**TEXT PASSAGE:**
----
4.3% Admit Rate for Class of 2022

The Office of Undergraduate Admission announced that 2,040 high school students from across the country and around the world have been admitted to the Class of 2022.
This year Stanford received 47,450 applications.

https://news.stanford.edu/2018/03/30/offers-admission-2040-students/

I know ! mind boggling!

Last year, they accepted 2085 for a class of 1703 students. The yield was 81.6%.

About 40 students could be accepted from the waitlist.

The 4.3% is pure fiction. Only around 5000 to 6000 students have any real chance of being accepted at Stanford, and even less at Harvard. A few things drive this fiction: (1) Stanford aggressively markets students to apply, knowing they are being a bit disingenuous (ie most have zero chance); (2) common app allows for easy application to multiple schools; (3) there is huge overlap among applicants to top schools. If you solicit a lot of kids to apply with the “I still have a chance” attitude, certainly your admit rate will be low. Such a false statistic. Silly. SAD.
----
**PROBLEMS AND TASKS:**
[1] In the Class of 2022 admissions post, write out the passage that begins at the words "The Office of" and stops after "received 47,450 applications.".
[2] Please condense the paragraph of the Class of 2022 admissions post that opens "The 4.3% is pure fiction" into a shorter version, keeping its main facts.
----
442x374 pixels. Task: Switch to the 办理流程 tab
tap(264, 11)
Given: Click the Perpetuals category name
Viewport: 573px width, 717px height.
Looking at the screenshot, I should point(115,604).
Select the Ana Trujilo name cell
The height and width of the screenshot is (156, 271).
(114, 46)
----
**ANSWERS TO THIS EXERCISE:**
[1]
The Office of Undergraduate Admission announced that 2,040 high school students from across the country and around the world have been admitted to the Class of 2022.
This year Stanford received 47,450 applications.

[2]
The 4.3% admit rate is fiction: only about 5,000 to 6,000 students have a real chance at Stanford, and fewer at Harvard. Three things drive it:
- Stanford aggressively markets itself to students, somewhat disingenuously, since most have zero chance.
- The Common App makes applying to multiple schools easy.
- Applicants to top schools overlap heavily.
Soliciting many applicants who think they "still have a chance" keeps the admit rate low, making it a false statistic.